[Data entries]
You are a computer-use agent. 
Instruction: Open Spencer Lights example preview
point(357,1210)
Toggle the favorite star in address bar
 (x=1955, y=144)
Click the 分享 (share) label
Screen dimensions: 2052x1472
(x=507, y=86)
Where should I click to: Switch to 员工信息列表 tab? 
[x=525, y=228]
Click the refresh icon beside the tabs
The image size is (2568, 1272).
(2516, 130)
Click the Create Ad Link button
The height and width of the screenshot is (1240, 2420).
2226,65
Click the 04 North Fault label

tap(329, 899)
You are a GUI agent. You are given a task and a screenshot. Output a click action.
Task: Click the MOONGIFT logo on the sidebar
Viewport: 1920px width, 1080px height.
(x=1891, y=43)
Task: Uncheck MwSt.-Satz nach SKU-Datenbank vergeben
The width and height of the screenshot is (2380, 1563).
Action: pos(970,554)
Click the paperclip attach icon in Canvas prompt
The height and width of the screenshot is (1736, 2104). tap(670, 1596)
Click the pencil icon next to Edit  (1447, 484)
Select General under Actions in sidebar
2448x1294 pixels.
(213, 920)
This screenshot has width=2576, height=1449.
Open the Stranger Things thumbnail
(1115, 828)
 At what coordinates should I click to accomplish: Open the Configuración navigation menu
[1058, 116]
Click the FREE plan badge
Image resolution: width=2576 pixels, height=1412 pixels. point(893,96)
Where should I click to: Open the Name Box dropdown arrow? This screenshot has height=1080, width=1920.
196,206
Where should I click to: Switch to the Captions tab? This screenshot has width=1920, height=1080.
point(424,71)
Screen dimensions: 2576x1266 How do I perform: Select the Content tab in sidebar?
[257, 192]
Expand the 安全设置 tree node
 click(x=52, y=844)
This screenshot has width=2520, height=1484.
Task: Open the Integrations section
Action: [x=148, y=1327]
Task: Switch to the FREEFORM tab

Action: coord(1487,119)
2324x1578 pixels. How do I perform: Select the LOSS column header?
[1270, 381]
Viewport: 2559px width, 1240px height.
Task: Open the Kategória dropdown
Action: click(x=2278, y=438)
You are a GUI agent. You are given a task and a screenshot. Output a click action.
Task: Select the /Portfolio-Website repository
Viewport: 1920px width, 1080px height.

**DIRECTIONS:** Every entry, from the first line to the last, should be retyped exactly.

**RESPONSE TO THE TASK:**
You are a computer-use agent. 
Instruction: Open Spencer Lights example preview
point(357,1210)
Toggle the favorite star in address bar
 (x=1955, y=144)
Click the 分享 (share) label
Screen dimensions: 2052x1472
(x=507, y=86)
Where should I click to: Switch to 员工信息列表 tab? 
[x=525, y=228]
Click the refresh icon beside the tabs
The image size is (2568, 1272).
(2516, 130)
Click the Create Ad Link button
The height and width of the screenshot is (1240, 2420).
2226,65
Click the 04 North Fault label

tap(329, 899)
You are a GUI agent. You are given a task and a screenshot. Output a click action.
Task: Click the MOONGIFT logo on the sidebar
Viewport: 1920px width, 1080px height.
(x=1891, y=43)
Task: Uncheck MwSt.-Satz nach SKU-Datenbank vergeben
The width and height of the screenshot is (2380, 1563).
Action: pos(970,554)
Click the paperclip attach icon in Canvas prompt
The height and width of the screenshot is (1736, 2104). tap(670, 1596)
Click the pencil icon next to Edit  (1447, 484)
Select General under Actions in sidebar
2448x1294 pixels.
(213, 920)
This screenshot has width=2576, height=1449.
Open the Stranger Things thumbnail
(1115, 828)
 At what coordinates should I click to accomplish: Open the Configuración navigation menu
[1058, 116]
Click the FREE plan badge
Image resolution: width=2576 pixels, height=1412 pixels. point(893,96)
Where should I click to: Open the Name Box dropdown arrow? This screenshot has height=1080, width=1920.
196,206
Where should I click to: Switch to the Captions tab? This screenshot has width=1920, height=1080.
point(424,71)
Screen dimensions: 2576x1266 How do I perform: Select the Content tab in sidebar?
[257, 192]
Expand the 安全设置 tree node
 click(x=52, y=844)
This screenshot has width=2520, height=1484.
Task: Open the Integrations section
Action: [x=148, y=1327]
Task: Switch to the FREEFORM tab

Action: coord(1487,119)
2324x1578 pixels. How do I perform: Select the LOSS column header?
[1270, 381]
Viewport: 2559px width, 1240px height.
Task: Open the Kategória dropdown
Action: click(x=2278, y=438)
You are a GUI agent. You are given a task and a screenshot. Output a click action.
Task: Select the /Portfolio-Website repository
Viewport: 1920px width, 1080px height.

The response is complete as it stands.